Managing your cookies

  • You can accept or reject non-essential cookies using the banner that appears when you first visit our website
  • You can change your cookie preferences at any time by clicking the “Cookie settings” link in the footer of our website, or by clearing your browser cookies and revisiting the site to see the banner again
  • You can also control cookies through your browser settings, though this may affect website functionality
  • Withdrawing consent for cookies does not affect any data already collected while cookies were active

 

What we do NOT track

We configure our website analytics and advertising tools to minimise the collection of health-related information. Where possible, we exclude tracking from pages that reveal specific health conditions or treatment types.

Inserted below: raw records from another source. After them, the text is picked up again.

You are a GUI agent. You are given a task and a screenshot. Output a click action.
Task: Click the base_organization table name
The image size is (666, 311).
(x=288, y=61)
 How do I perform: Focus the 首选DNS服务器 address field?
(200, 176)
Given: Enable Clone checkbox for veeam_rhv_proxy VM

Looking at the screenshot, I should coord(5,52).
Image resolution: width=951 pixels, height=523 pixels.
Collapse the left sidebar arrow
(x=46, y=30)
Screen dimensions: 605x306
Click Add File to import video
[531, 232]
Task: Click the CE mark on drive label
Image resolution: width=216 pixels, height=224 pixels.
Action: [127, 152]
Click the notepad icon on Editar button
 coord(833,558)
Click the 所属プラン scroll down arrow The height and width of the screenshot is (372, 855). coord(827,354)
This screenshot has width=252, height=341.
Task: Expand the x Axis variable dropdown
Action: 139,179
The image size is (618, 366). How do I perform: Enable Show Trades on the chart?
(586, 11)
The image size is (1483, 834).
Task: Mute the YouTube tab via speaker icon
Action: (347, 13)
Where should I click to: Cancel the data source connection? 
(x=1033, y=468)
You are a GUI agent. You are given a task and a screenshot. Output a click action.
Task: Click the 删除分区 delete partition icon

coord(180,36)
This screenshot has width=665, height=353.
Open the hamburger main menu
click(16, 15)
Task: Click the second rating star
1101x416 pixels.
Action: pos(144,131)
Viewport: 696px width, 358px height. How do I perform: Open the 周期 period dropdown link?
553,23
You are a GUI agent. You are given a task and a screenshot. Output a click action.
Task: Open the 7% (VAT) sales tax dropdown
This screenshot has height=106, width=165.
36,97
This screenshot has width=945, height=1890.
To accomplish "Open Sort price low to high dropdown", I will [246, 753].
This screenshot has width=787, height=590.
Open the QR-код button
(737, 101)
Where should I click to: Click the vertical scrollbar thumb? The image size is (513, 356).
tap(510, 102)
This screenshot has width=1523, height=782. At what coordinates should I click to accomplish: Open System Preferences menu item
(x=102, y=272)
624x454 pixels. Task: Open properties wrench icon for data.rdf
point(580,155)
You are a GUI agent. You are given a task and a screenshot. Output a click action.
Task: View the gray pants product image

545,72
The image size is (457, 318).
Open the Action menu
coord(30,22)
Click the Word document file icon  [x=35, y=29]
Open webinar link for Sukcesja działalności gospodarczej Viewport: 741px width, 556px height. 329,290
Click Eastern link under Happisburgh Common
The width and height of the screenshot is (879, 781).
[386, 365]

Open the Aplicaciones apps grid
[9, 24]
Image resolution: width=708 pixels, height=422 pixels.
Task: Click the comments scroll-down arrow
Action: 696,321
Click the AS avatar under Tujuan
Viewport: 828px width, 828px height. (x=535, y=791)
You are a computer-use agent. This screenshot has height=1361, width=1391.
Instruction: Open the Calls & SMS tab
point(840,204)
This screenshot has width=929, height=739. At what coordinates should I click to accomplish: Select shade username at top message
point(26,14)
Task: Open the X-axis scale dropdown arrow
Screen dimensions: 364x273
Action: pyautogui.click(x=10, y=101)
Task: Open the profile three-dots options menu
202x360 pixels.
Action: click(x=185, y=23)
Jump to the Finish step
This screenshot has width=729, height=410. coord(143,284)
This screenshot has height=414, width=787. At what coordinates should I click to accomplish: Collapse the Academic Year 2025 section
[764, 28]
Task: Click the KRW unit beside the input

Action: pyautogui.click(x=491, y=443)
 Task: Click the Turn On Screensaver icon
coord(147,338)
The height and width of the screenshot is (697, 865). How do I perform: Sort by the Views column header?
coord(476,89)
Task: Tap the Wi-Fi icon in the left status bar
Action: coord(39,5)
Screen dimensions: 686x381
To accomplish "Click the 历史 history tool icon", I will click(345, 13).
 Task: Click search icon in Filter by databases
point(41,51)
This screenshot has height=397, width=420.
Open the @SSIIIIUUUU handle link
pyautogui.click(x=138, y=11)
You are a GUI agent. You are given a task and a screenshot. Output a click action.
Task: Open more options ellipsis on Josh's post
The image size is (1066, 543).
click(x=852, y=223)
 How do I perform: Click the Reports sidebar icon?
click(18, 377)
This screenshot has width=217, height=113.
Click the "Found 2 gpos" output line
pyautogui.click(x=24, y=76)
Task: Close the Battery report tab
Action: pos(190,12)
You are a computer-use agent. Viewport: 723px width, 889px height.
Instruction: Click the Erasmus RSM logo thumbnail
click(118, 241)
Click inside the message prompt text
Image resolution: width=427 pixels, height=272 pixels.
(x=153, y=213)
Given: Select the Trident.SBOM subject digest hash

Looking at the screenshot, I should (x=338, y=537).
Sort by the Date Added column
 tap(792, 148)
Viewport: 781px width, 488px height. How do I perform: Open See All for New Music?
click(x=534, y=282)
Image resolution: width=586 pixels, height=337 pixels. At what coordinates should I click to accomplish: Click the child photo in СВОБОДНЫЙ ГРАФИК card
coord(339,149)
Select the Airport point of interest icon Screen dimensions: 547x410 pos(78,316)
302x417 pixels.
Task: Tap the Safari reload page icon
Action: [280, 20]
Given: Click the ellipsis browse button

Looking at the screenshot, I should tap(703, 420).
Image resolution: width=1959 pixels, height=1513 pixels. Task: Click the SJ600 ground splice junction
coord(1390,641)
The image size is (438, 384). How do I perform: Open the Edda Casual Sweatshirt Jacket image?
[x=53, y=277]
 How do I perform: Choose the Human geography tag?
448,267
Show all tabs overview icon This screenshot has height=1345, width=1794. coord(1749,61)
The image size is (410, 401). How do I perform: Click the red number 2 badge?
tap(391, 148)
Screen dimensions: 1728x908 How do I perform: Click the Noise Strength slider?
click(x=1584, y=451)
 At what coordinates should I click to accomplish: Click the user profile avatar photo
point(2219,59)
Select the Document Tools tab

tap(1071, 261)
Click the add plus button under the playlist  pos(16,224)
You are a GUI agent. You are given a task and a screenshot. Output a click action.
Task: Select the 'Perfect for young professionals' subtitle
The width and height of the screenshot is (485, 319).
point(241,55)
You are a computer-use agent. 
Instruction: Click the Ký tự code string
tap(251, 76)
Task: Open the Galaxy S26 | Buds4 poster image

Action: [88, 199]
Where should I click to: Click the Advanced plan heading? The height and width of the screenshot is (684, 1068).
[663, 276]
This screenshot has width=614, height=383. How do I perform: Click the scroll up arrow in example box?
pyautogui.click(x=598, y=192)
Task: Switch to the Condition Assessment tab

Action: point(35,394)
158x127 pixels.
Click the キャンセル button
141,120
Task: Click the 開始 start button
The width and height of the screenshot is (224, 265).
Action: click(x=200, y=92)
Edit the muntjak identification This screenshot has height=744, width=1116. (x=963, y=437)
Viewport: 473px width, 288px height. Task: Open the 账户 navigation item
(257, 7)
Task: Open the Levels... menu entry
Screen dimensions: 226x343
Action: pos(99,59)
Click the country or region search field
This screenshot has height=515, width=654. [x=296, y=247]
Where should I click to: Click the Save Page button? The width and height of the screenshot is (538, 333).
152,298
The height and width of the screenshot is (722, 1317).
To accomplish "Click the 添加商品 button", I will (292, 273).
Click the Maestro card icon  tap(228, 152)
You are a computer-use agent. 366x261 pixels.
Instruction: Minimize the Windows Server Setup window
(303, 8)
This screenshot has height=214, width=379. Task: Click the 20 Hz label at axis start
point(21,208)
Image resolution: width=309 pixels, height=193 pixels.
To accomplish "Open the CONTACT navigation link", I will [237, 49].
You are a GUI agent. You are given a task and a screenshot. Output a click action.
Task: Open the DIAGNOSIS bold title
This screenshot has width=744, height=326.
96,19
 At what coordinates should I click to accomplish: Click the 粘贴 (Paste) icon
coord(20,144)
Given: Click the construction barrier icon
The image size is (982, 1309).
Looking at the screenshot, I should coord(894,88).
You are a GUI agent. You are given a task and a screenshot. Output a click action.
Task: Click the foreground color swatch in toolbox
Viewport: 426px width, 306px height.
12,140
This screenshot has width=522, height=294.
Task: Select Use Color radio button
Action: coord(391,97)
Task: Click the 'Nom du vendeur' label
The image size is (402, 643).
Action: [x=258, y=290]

We regularly review our tracking configuration to ensure it remains appropriate for a healthcare setting.

14. Changes to this privacy notice

We may update this privacy notice from time to time to reflect changes in our practices, legal requirements, or the services we provide.

How we will notify you:

  • The “last updated” date at the top of this notice will always show when it was last revised
  • For significant changes, we will notify current patients by email, SMS, or via a notice displayed prominently in our clinic and on our website
  • We encourage you to review this notice periodically

Your continued use of our services:

By continuing to use our services after we make changes, you acknowledge the updated privacy notice. If you have concerns about any changes, please contact our Data Protection Officer.

The current version of this privacy notice is always available:

  • On our website: www.southampton-physio.co.uk/privacy-policy
  • At our reception desk
  • On request by email or post
15. How to complain

We take your privacy seriously and are committed to handling your personal information responsibly. If you have any concerns or complaints about how we have handled your personal data, we want to hear from you.

 

Complain to us first

Please contact our Data Protection Officer:

Ian Greaves
Email: ian@southampton-physio.co.uk
Telephone: 07751 752068
Address: Southampton Physio Limited, 35 Bedford Place, Southampton, SO15 2DG

We will acknowledge your complaint and aim to investigate and respond within 30 days. If your complaint is complex, we will keep you informed of progress and let you know if we need more time.

 

Complain to the Information Commissioner’s Office (ICO)

You have the right to complain directly to the UK’s data protection supervisory authority if you are unhappy with how we have processed your personal data, or if you are not satisfied with our response to your complaint.

Information Commissioner’s Office (ICO)
Wycliffe House
Water Lane
Wilmslow
Cheshire
SK9 5AF

Telephone: 0303 123 1113

Website: https://ico.org.uk/make-a-complaint/

Email: https://ico.org.uk/global/contact-us/email/

 

The ICO website provides full guidance on making a data protection complaint and what to expect from the process.

 

Right to seek legal remedy

You also have the right to seek a legal remedy through the courts if you believe your data protection rights have been breached.